Set down exactly the lines from the one containing "[listbox] (133, 664)" through the last line of the data below, and no others.

*** Begin section ***

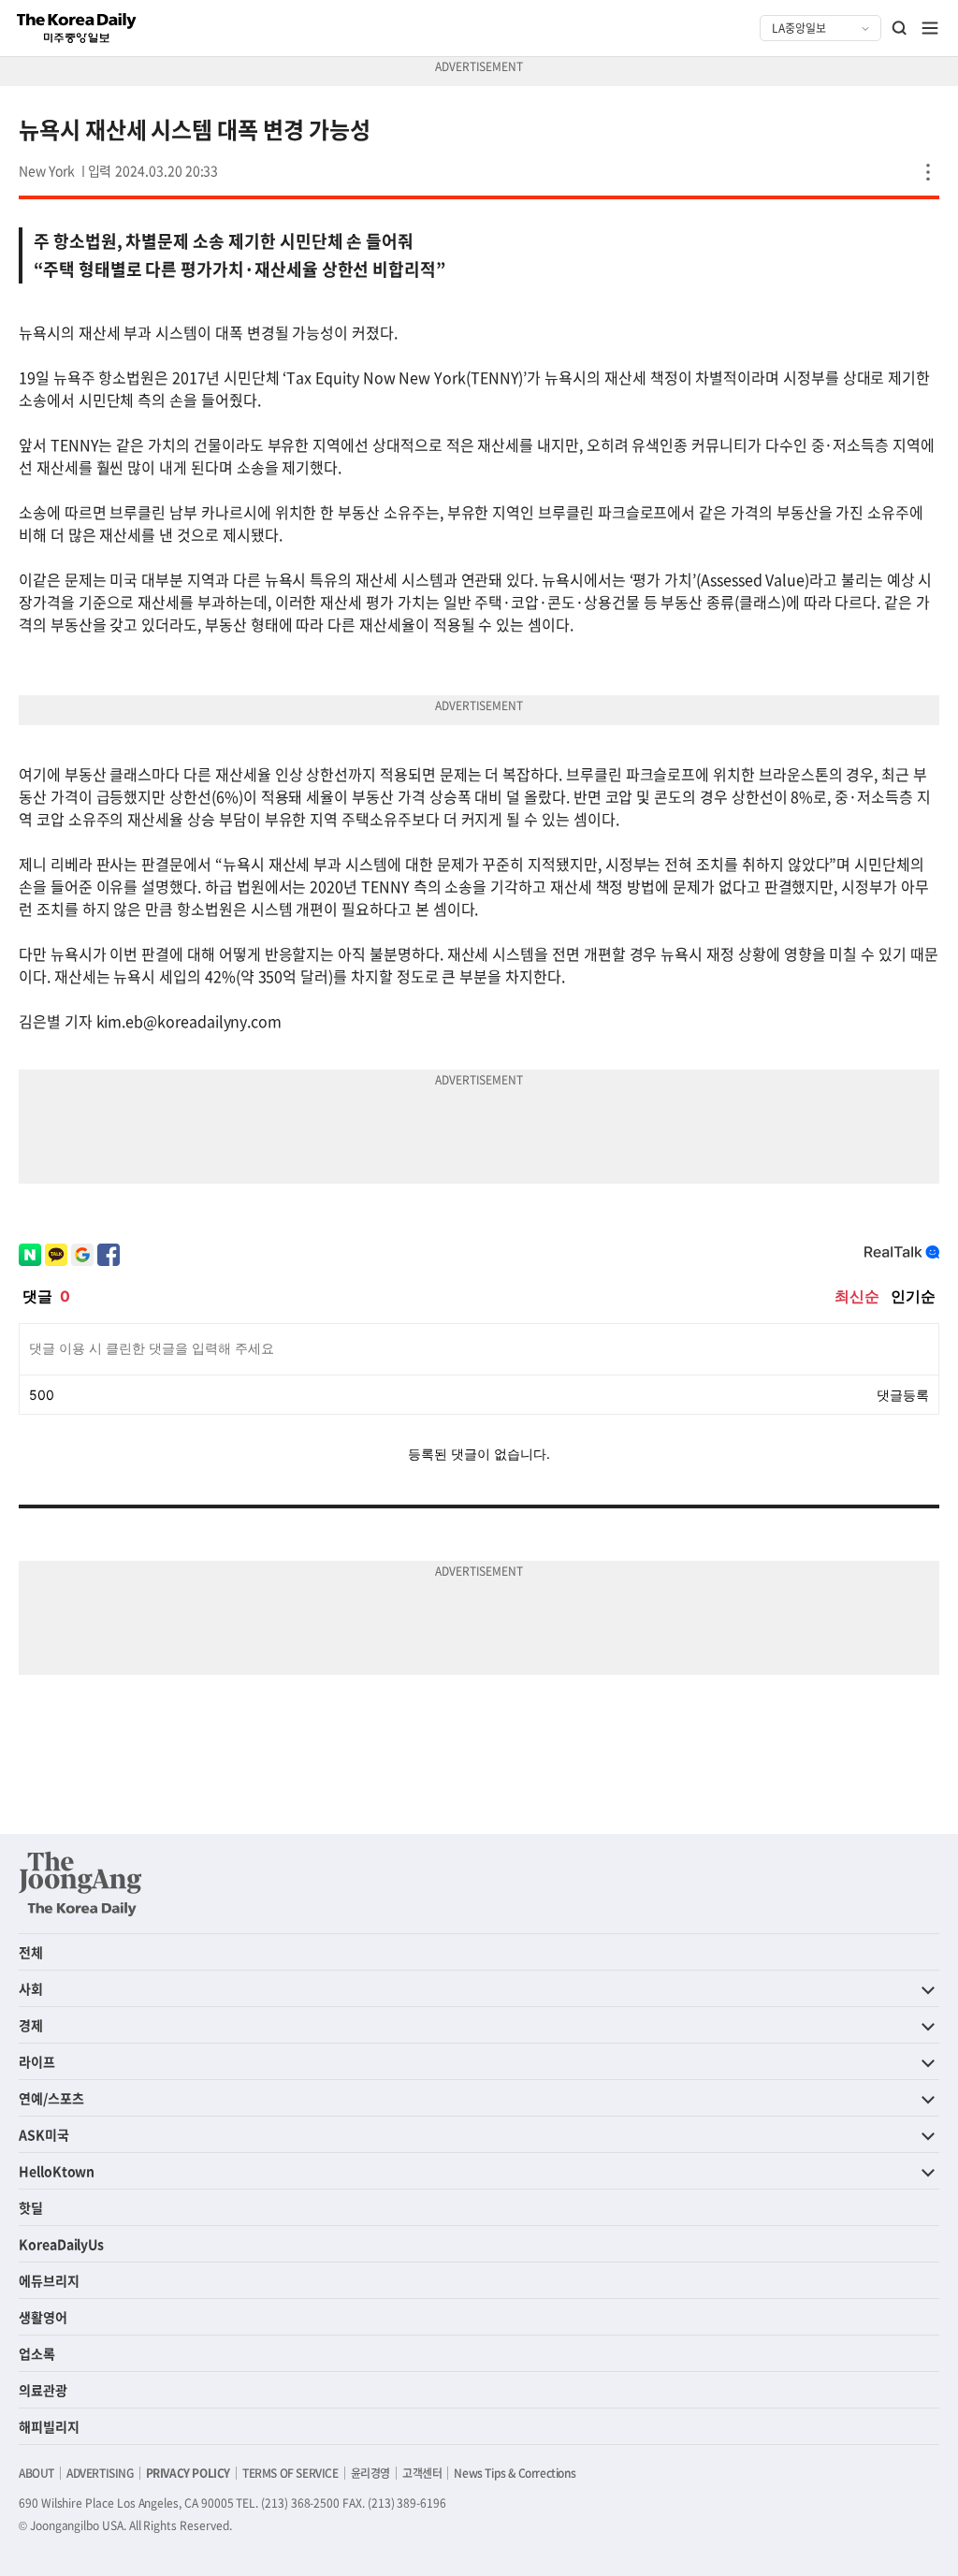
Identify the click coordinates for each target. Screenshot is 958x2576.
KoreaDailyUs (61, 2243)
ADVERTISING (100, 2473)
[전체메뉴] (930, 28)
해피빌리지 (49, 2426)
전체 (31, 1952)
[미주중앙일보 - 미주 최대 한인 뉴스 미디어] (77, 28)
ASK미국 (44, 2134)
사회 (31, 1988)
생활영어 (43, 2316)
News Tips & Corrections (514, 2473)
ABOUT (36, 2473)
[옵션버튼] (928, 172)
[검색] (900, 28)
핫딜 (31, 2207)
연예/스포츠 (51, 2097)
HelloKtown (56, 2170)
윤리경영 (370, 2473)
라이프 (37, 2061)
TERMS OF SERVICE (290, 2473)
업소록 (37, 2353)
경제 (31, 2025)
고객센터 (422, 2473)
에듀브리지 (49, 2280)
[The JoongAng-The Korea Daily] (80, 1883)
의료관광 (43, 2389)
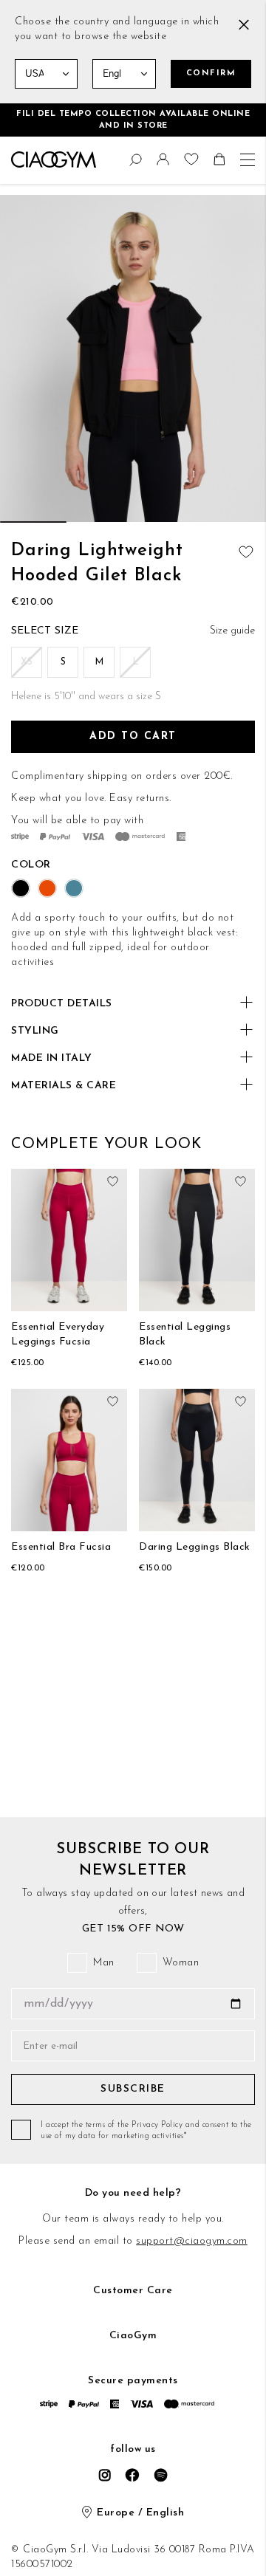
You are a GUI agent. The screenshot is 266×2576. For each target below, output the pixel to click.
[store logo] (53, 159)
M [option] (99, 662)
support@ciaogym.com (192, 2241)
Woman (181, 1962)
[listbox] (133, 664)
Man (104, 1962)
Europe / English (140, 2512)
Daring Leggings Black (194, 1547)
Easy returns (139, 798)
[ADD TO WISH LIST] (244, 549)
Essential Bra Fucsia (61, 1547)
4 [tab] (233, 522)
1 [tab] (33, 522)
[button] (165, 162)
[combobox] (18, 157)
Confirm (211, 73)
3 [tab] (166, 522)
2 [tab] (99, 522)
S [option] (63, 662)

*** End section ***

-- RESULT --
[listbox] (133, 664)
Man (104, 1962)
Europe / English (140, 2512)
Daring Leggings Black (194, 1547)
Easy returns (139, 798)
[ADD TO WISH LIST] (244, 549)
Essential Bra Fucsia (61, 1547)
4 [tab] (233, 522)
1 [tab] (33, 522)
[button] (165, 162)
[combobox] (18, 157)
Confirm (211, 73)
3 [tab] (166, 522)
2 [tab] (99, 522)
S [option] (63, 662)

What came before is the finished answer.